The mixing of multiple concurrency levels of control and row level locking means that users face contention for data only whenever the same rows are accessed at the same time.  Furthermore, readers of data will never have to wait for writers of the same data rows. Writers of data are not required to wait for readers of these same data rows except in the case of when a SELECT... FOR UPDATE is used.

Writers will only wait on other writers if they try to update the same rows at the same point in time. In a few special cases, readers of data may need to wait for writers of the same data. For example, concerning certain unique issues with pending transactions in distributed database environments with Oracle.

Transactions will acquire exclusive row locks for individual rows that are using modified INSERT, UPDATE, and DELETE statements and also for the SELECT with the FOR UPDATE clause.

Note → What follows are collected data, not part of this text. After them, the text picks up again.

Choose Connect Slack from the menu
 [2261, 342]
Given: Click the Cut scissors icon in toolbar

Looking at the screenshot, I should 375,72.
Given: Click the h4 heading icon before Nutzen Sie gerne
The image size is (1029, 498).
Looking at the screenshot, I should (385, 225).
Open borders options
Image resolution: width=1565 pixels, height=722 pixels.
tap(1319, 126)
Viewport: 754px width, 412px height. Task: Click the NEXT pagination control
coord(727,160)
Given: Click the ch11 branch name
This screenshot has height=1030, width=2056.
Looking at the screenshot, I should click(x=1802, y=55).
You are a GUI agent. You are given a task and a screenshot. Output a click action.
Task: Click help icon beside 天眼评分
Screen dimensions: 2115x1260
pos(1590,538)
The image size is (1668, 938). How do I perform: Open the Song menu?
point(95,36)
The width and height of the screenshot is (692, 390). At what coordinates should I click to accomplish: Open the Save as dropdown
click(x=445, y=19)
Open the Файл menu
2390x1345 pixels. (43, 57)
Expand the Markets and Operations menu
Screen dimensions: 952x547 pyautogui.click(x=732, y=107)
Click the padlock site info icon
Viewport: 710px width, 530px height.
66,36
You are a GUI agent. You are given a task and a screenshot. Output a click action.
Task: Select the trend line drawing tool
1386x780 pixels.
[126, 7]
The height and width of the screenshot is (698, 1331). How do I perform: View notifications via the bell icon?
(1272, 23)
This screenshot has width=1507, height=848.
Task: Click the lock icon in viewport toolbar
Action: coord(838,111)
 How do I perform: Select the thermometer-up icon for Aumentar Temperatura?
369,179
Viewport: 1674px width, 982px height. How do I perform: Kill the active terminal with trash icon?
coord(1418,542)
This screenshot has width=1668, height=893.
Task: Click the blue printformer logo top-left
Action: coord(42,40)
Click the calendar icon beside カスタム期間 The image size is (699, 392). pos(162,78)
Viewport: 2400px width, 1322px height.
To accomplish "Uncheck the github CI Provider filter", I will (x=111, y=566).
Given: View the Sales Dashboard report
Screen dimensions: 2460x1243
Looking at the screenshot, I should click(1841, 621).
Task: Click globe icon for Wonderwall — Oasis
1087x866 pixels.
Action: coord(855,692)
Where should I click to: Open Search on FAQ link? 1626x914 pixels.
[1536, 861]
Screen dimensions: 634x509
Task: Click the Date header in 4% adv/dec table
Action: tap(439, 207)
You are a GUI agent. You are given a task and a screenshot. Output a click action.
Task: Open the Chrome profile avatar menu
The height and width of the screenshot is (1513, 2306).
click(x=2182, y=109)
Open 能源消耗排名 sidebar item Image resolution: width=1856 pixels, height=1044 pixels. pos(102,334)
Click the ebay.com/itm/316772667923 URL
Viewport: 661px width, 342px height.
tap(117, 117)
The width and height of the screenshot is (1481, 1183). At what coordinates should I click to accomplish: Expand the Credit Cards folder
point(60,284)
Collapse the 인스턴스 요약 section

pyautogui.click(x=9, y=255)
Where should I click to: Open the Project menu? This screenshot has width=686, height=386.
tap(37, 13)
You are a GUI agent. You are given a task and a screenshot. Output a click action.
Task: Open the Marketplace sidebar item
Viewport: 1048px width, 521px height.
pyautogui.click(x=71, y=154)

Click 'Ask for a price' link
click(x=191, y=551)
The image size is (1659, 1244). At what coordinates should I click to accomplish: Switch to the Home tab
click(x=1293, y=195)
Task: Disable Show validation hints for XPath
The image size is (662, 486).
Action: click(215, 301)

Modified rows are always locked in exclusive mode with Oracle so that other transactions do not modify the row until the transaction which holds the lock issues a commit or is rolled back. In the event that the Oracle database transaction does fail to complete successfully due to an instance failure, then Oracle database block level recovery will make a row available before the entire transaction is recovered. The Oracle database provides the mechanism by which row locks acquire automatically for the DML statements mentioned above.

Whenever a transaction obtains row locks for a row, it also acquires a table lock for the corresponding table. Table locks prevent conflicts with DDL operations that would cause an override of data changes in the current transaction.

Table Locks (TM)

What are table locks in Oracle? Table locks perform concurrency control for simultaneous DDL operations so that a table is not dropped in the middle of a DML operation, for example. When Oracle issues a DDL or DML statement on a table, a table lock is then acquired. As a rule, table locks do not affect concurrency of DML operations. Locks can be acquired at both the table and sub-partition level with partitioned tables in Oracle.

A transaction acquires a table lock when a table is modified in the following DML statements: INSERT, UPDATE, DELETE, SELECT with the FOR UPDATE clause, and LOCK TABLE. These DML operations require table locks for two purposes: to reserve DML access to the table on behalf of a transaction and to prevent DDL operations that would conflict with the transaction.

Any table lock prevents the acquisition of an exclusive DDL lock on the same table, and thereby prevents DDL operations that require such locks. For example, a table cannot be altered or dropped if an uncommitted transaction holds a table lock for it.

A table lock can be held in any of several modes: row share (RS), row exclusive (RX), share (S), share row exclusive (SRX), and exclusive (X). The restrictiveness of a table lock's mode determines the modes in which other table locks on the same table can be obtained and held.